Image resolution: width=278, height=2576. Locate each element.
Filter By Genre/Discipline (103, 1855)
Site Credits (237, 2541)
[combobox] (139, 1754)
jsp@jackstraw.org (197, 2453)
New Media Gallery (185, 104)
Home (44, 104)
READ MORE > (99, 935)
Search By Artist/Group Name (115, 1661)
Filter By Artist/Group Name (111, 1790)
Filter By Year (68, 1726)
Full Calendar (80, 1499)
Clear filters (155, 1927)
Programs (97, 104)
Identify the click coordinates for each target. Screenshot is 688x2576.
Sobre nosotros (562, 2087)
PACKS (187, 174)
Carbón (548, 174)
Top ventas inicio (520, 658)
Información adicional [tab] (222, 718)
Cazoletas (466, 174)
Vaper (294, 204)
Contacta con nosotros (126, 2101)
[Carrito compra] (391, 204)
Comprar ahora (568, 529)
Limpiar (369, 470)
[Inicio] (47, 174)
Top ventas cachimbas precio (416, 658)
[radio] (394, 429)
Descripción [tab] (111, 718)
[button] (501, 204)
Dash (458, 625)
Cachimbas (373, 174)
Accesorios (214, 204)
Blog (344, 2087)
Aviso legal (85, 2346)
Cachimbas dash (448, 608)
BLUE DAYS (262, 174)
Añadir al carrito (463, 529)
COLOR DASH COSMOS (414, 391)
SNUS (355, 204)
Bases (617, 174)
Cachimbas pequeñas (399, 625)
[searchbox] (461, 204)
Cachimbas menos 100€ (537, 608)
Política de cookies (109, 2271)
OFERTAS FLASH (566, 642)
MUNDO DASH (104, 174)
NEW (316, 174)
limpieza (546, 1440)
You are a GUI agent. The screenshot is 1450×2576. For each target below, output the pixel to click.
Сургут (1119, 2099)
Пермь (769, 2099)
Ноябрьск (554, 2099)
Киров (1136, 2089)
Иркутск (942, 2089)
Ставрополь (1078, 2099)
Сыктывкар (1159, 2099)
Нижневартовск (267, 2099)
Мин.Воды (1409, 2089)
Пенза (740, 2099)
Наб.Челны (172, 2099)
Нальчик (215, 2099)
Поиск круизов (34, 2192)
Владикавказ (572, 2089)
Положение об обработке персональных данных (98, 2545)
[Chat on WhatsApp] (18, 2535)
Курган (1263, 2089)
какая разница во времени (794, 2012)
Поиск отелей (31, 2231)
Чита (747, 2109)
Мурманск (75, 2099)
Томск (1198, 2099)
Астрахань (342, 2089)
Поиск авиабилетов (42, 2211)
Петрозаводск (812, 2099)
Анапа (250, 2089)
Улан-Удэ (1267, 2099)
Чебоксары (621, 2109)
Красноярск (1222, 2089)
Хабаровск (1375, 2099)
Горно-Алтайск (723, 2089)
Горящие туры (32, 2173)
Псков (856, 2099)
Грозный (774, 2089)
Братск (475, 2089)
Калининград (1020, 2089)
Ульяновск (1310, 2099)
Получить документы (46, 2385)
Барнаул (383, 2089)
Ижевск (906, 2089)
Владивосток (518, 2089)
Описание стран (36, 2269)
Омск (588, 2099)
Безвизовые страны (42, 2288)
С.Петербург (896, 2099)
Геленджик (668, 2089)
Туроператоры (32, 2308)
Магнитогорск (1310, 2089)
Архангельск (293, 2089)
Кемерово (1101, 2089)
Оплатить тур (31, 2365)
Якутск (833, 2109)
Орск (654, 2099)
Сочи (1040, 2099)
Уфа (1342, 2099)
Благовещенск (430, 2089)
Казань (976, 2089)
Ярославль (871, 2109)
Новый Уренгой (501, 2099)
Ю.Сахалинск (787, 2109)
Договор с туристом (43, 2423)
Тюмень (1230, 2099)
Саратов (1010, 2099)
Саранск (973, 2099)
= = =
### Work to complete
Please quote every record above exactly as it appears.

### Result of the task
Image resolution: width=278, height=2576. Locate each element.
Filter By Genre/Discipline (103, 1855)
Site Credits (237, 2541)
[combobox] (139, 1754)
jsp@jackstraw.org (197, 2453)
New Media Gallery (185, 104)
Home (44, 104)
READ MORE > (99, 935)
Search By Artist/Group Name (115, 1661)
Filter By Artist/Group Name (111, 1790)
Filter By Year (68, 1726)
Full Calendar (80, 1499)
Clear filters (155, 1927)
Programs (97, 104)
Identify the click coordinates for each target. Screenshot is 688x2576.
Sobre nosotros (562, 2087)
PACKS (187, 174)
Carbón (548, 174)
Top ventas inicio (520, 658)
Información adicional [tab] (222, 718)
Cazoletas (466, 174)
Vaper (294, 204)
Contacta con nosotros (126, 2101)
[Carrito compra] (391, 204)
Comprar ahora (568, 529)
Limpiar (369, 470)
[Inicio] (47, 174)
Top ventas cachimbas precio (416, 658)
[radio] (394, 429)
Descripción [tab] (111, 718)
[button] (501, 204)
Dash (458, 625)
Cachimbas (373, 174)
Accesorios (214, 204)
Blog (344, 2087)
Aviso legal (85, 2346)
Cachimbas dash (448, 608)
BLUE DAYS (262, 174)
Añadir al carrito (463, 529)
COLOR DASH COSMOS (414, 391)
SNUS (355, 204)
Bases (617, 174)
Cachimbas pequeñas (399, 625)
[searchbox] (461, 204)
Cachimbas menos 100€ (537, 608)
Política de cookies (109, 2271)
OFERTAS FLASH (566, 642)
MUNDO DASH (104, 174)
NEW (316, 174)
limpieza (546, 1440)
You are a GUI agent. The screenshot is 1450×2576. For each target below, output the pixel to click.
Сургут (1119, 2099)
Пермь (769, 2099)
Ноябрьск (554, 2099)
Киров (1136, 2089)
Иркутск (942, 2089)
Ставрополь (1078, 2099)
Сыктывкар (1159, 2099)
Нижневартовск (267, 2099)
Мин.Воды (1409, 2089)
Пенза (740, 2099)
Наб.Челны (172, 2099)
Нальчик (215, 2099)
Поиск круизов (34, 2192)
Владикавказ (572, 2089)
Положение об обработке персональных данных (98, 2545)
[Chat on WhatsApp] (18, 2535)
Курган (1263, 2089)
какая разница во времени (794, 2012)
Поиск отелей (31, 2231)
Чита (747, 2109)
Мурманск (75, 2099)
Томск (1198, 2099)
Астрахань (342, 2089)
Поиск авиабилетов (42, 2211)
Петрозаводск (812, 2099)
Анапа (250, 2089)
Улан-Удэ (1267, 2099)
Чебоксары (621, 2109)
Красноярск (1222, 2089)
Хабаровск (1375, 2099)
Горно-Алтайск (723, 2089)
Горящие туры (32, 2173)
Псков (856, 2099)
Грозный (774, 2089)
Братск (475, 2089)
Калининград (1020, 2089)
Ульяновск (1310, 2099)
Получить документы (46, 2385)
Барнаул (383, 2089)
Ижевск (906, 2089)
Владивосток (518, 2089)
Описание стран (36, 2269)
Омск (588, 2099)
Безвизовые страны (42, 2288)
С.Петербург (896, 2099)
Геленджик (668, 2089)
Туроператоры (32, 2308)
Магнитогорск (1310, 2089)
Архангельск (293, 2089)
Кемерово (1101, 2089)
Оплатить тур (31, 2365)
Якутск (833, 2109)
Орск (654, 2099)
Сочи (1040, 2099)
Уфа (1342, 2099)
Благовещенск (430, 2089)
Казань (976, 2089)
Ярославль (871, 2109)
Новый Уренгой (501, 2099)
Ю.Сахалинск (787, 2109)
Договор с туристом (43, 2423)
Тюмень (1230, 2099)
Саратов (1010, 2099)
Саранск (973, 2099)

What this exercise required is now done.